Largest north China gas storage facility starts up

  • Market: Natural gas
  • 19/10/21

China's state-controlled Sinopec's Wei11 gas storage facility commenced operations on 18 October, marking the completion of the largest group of underground gas storage facilities in north China with total storage capacity of 10.03bn m³.

This puts China on track to having sufficient gas storage for use during the 2021-22 winter season. This is especially important for north China where winter temperatures are typically the lowest and most extreme in the country.

Wei11 is one of the three storage facilities that make up the Zhongyuan gas storage facility. The other two include the first phase of fellow Chinese state-controlled PipeChina's Wen23 that has hit its injection target earlier than planned last month, and Sinopec's Wen96.

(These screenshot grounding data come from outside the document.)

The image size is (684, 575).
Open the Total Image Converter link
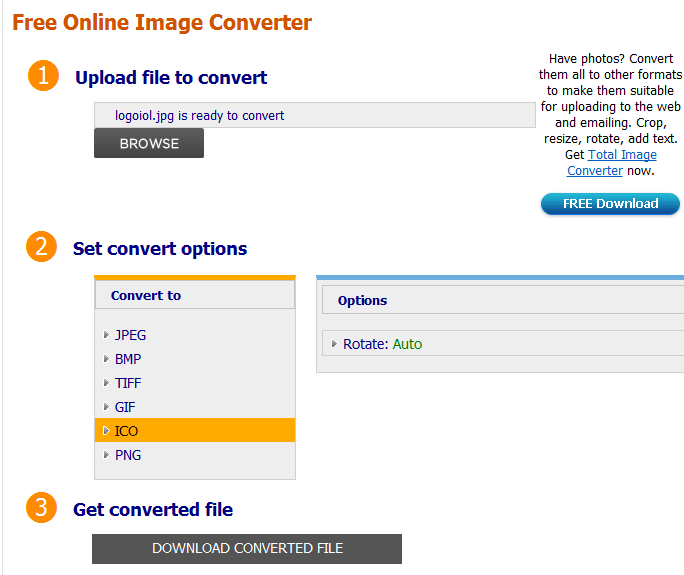(612, 163)
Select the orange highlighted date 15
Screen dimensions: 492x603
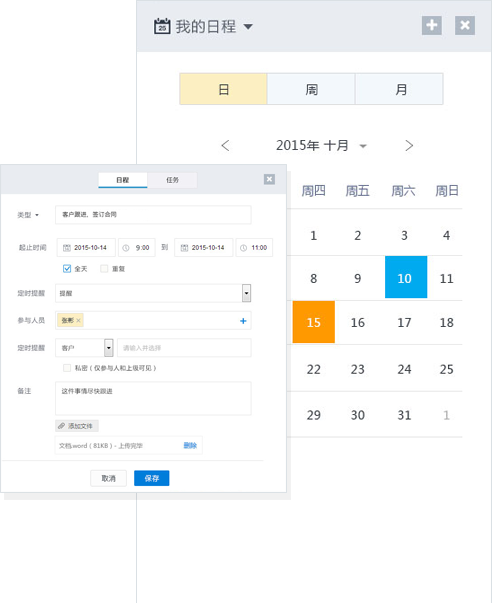314,322
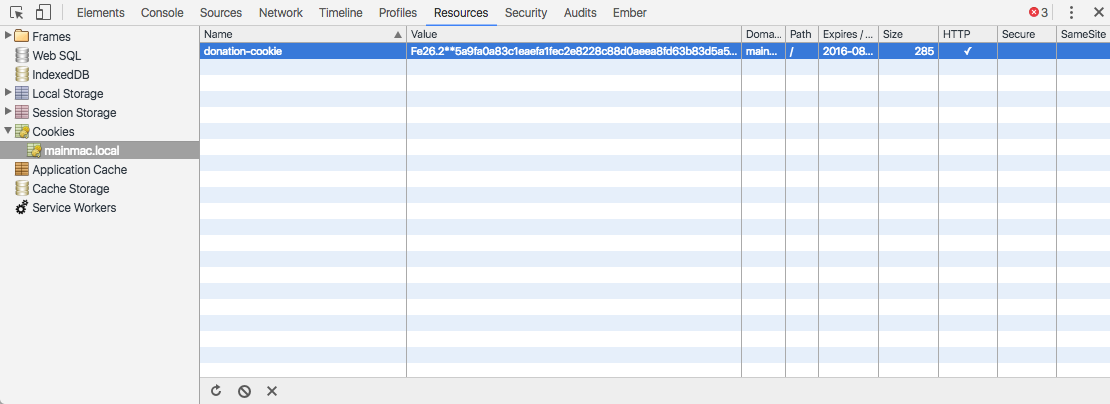Viewport: 1110px width, 404px height.
Task: Click the refresh cookies icon
Action: pos(216,391)
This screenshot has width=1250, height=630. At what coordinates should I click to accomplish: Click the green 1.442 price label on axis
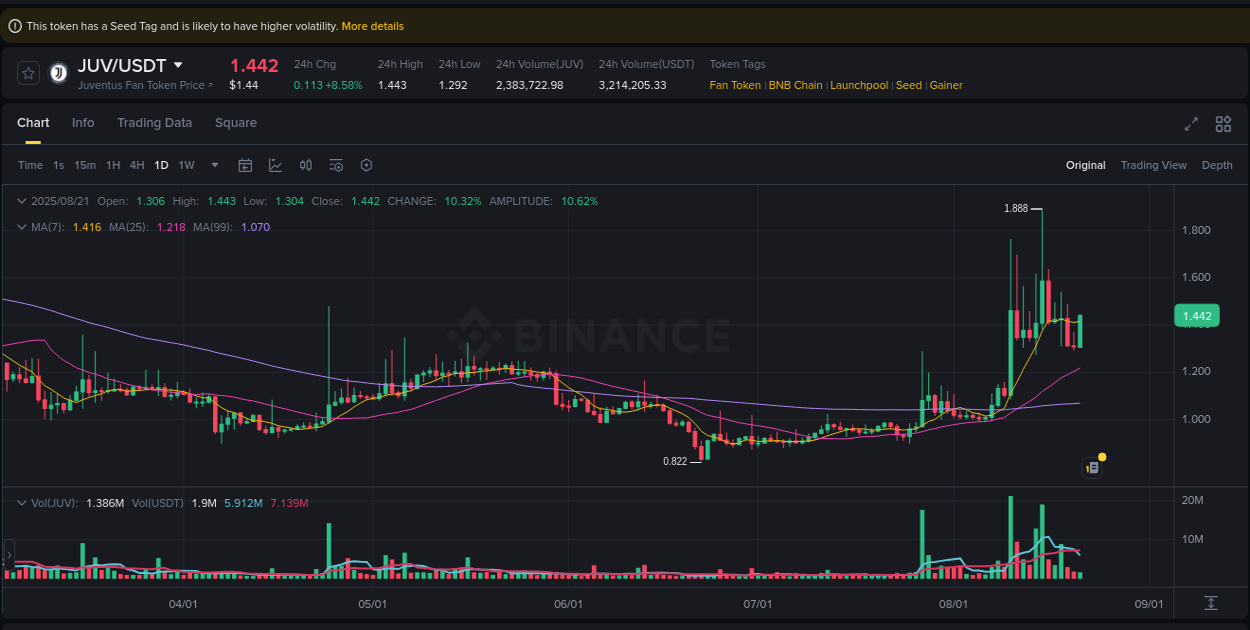tap(1196, 315)
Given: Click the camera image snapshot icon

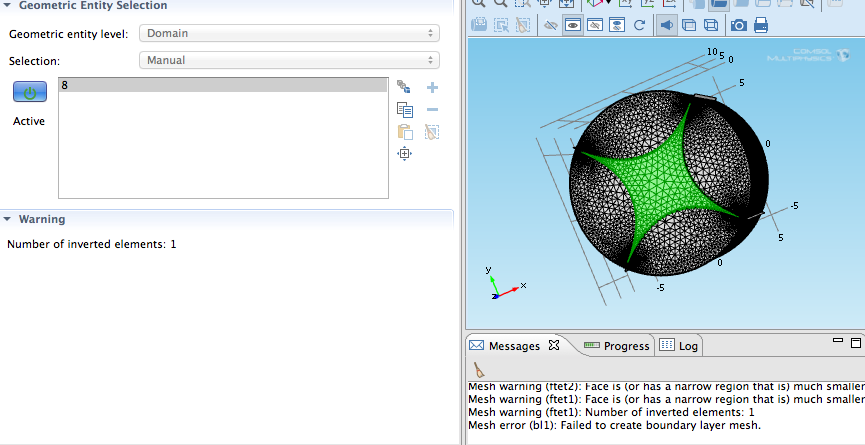Looking at the screenshot, I should [738, 25].
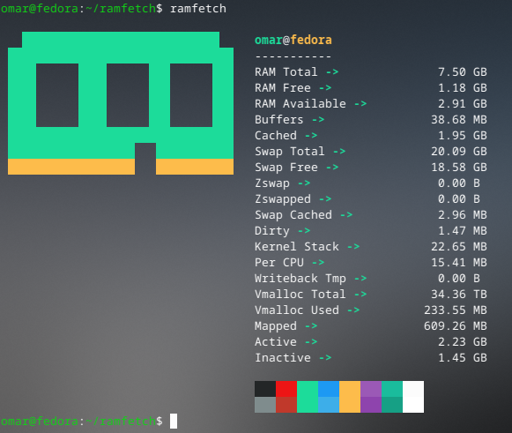Click the arrow beside Swap Total
The width and height of the screenshot is (512, 433).
point(339,151)
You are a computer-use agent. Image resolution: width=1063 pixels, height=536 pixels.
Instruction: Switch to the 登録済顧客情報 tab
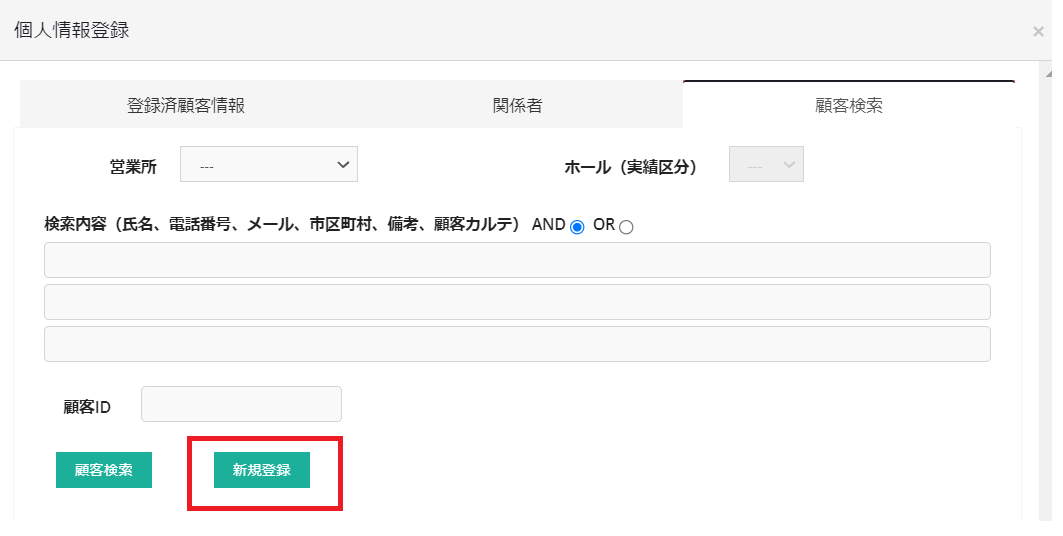[x=186, y=106]
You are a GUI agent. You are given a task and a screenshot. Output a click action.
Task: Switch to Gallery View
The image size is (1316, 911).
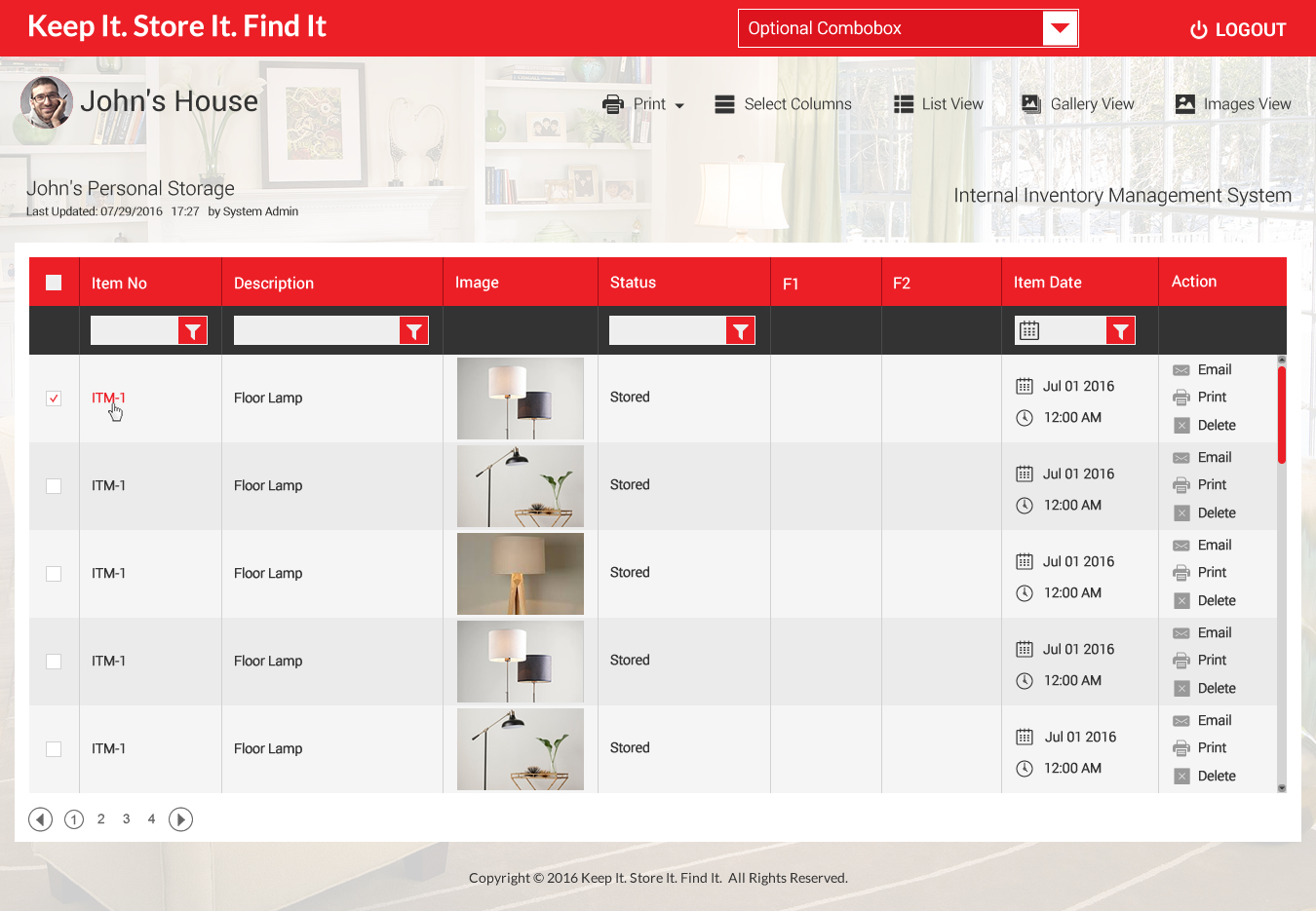(1078, 103)
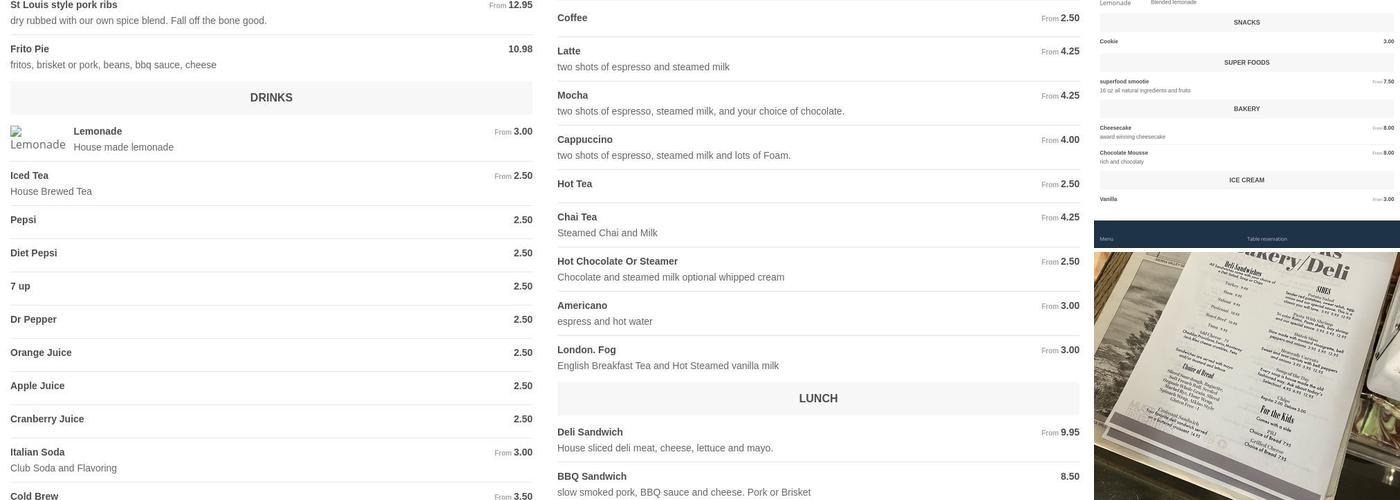Viewport: 1400px width, 500px height.
Task: Pick the Chai Tea menu entry
Action: pyautogui.click(x=818, y=225)
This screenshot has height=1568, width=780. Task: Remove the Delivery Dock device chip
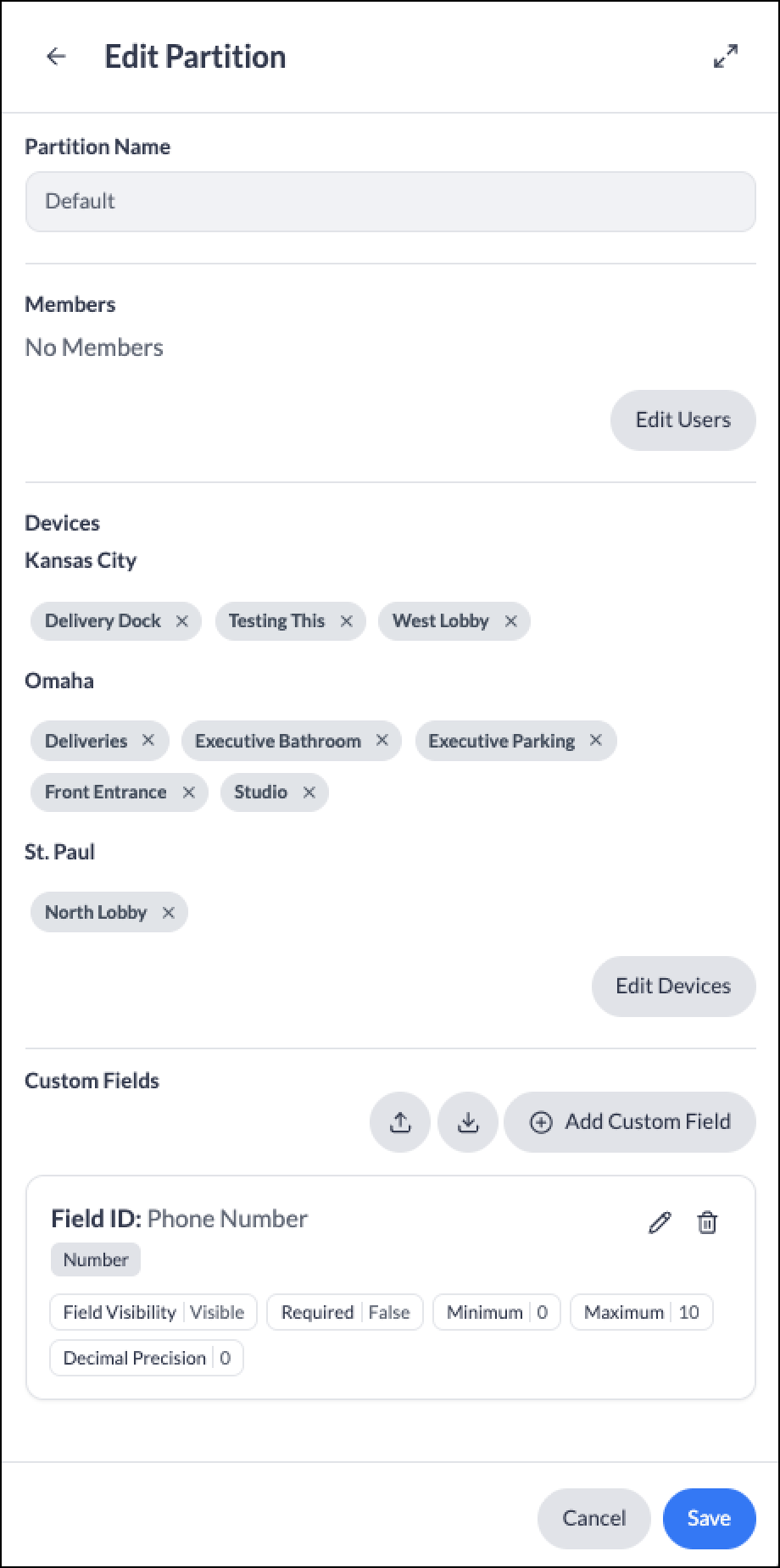pos(182,621)
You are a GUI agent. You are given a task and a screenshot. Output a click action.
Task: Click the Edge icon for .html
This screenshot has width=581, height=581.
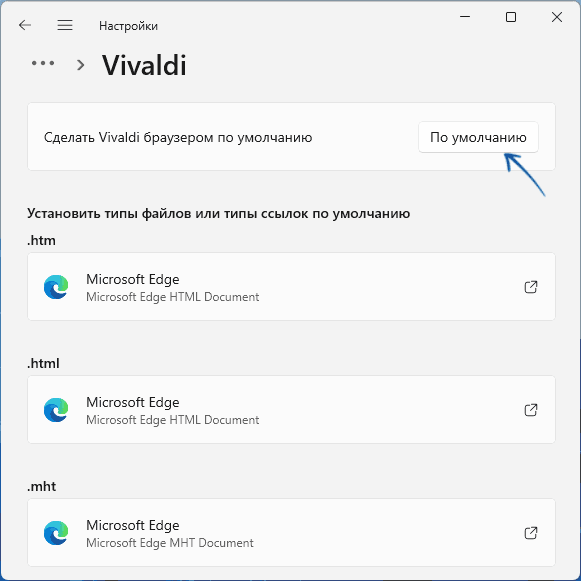(56, 410)
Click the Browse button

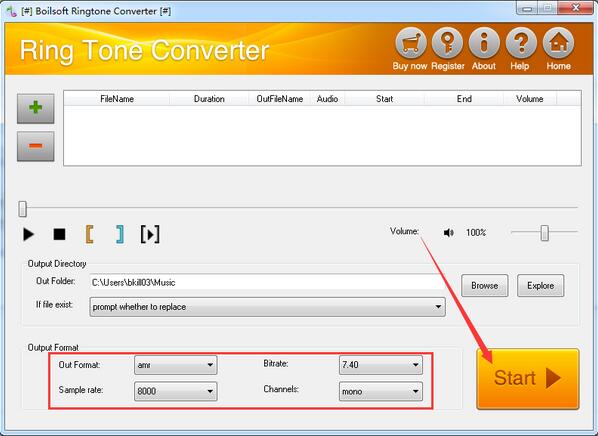pos(484,285)
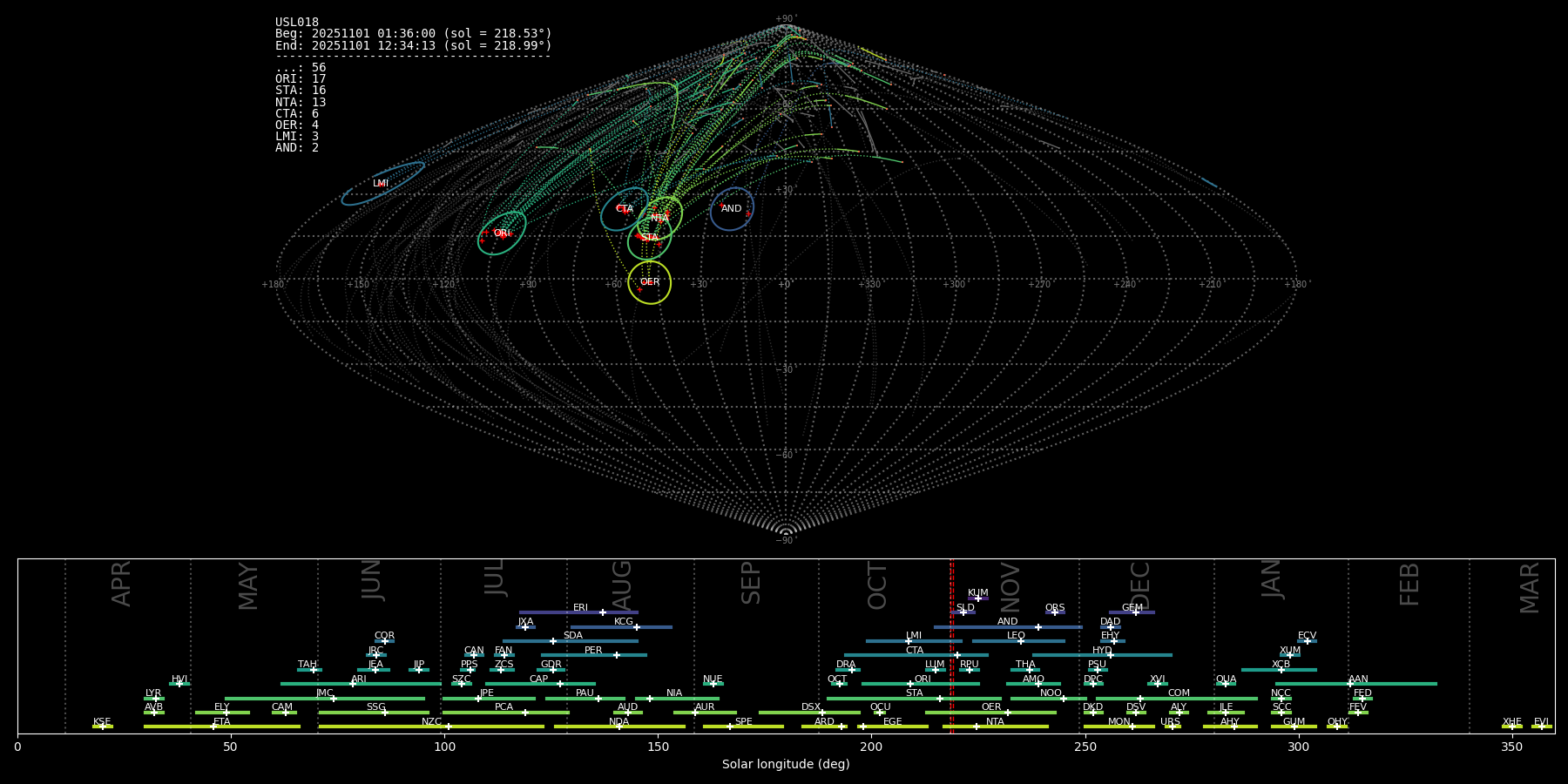Select the NTA radiant label
1568x784 pixels.
pos(659,218)
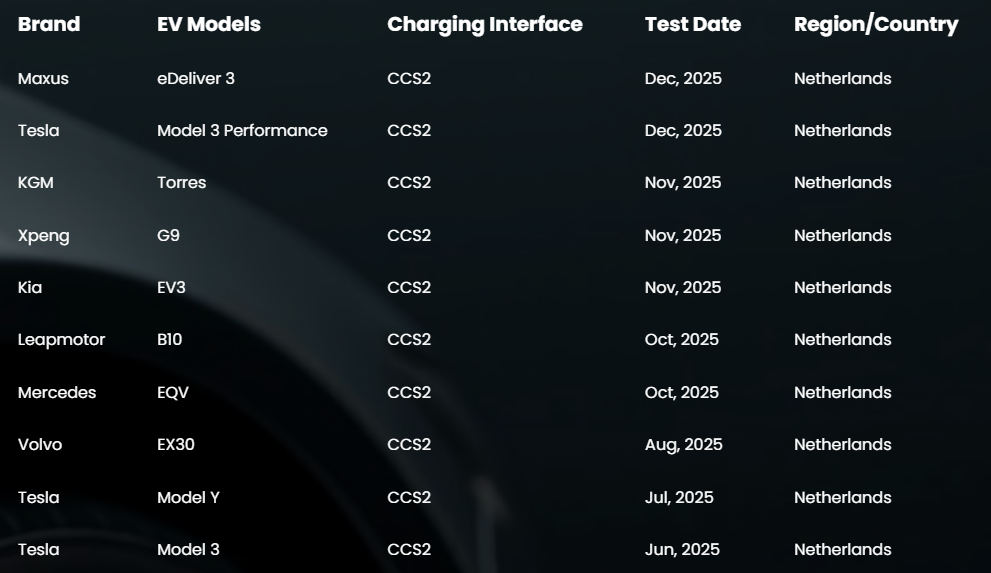Select the Maxus brand cell
Screen dimensions: 991x573
pos(43,79)
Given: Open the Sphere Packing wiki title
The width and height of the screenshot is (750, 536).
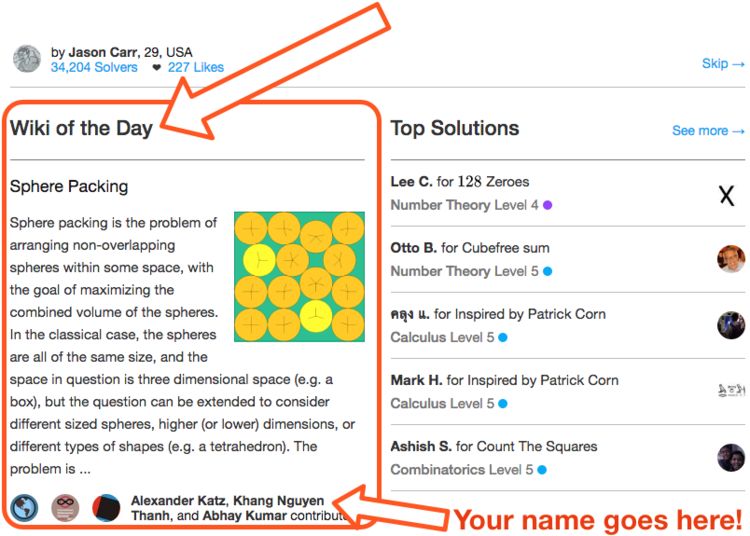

The newly-commissioned Wei11 gas storage facility has a design capacity of 1.009bn m³ including cushion gas and a maximum daily peak capacity of 5mn m³, which can meet the gas consumption needs of 10mn households daily Construction began in February.

Sinopec's other gas storage facilities such as Wen13 West and Bai9 in the Zhongyuan oilfield area will be completed and begin operations by the end of 2021, adding another 1.116bn m³ of storage capacity. Sinopec will hold 1.69bn m³ of working gas in its storage sites by the end of October, 15.5pc higher than the same period last year.

Sinopec plans to procure up to 24.2bn m³ of LNG from overseas, and run its LNG terminals at full capacity in order to secure China's heating needs during the 2021-22 winter season.

China's main economic planning agency the NDRC has also approved construction of Sinopec's 6mn t/yr Longkou LNG terminal project, which is connected to the Wen23 gas storage facility.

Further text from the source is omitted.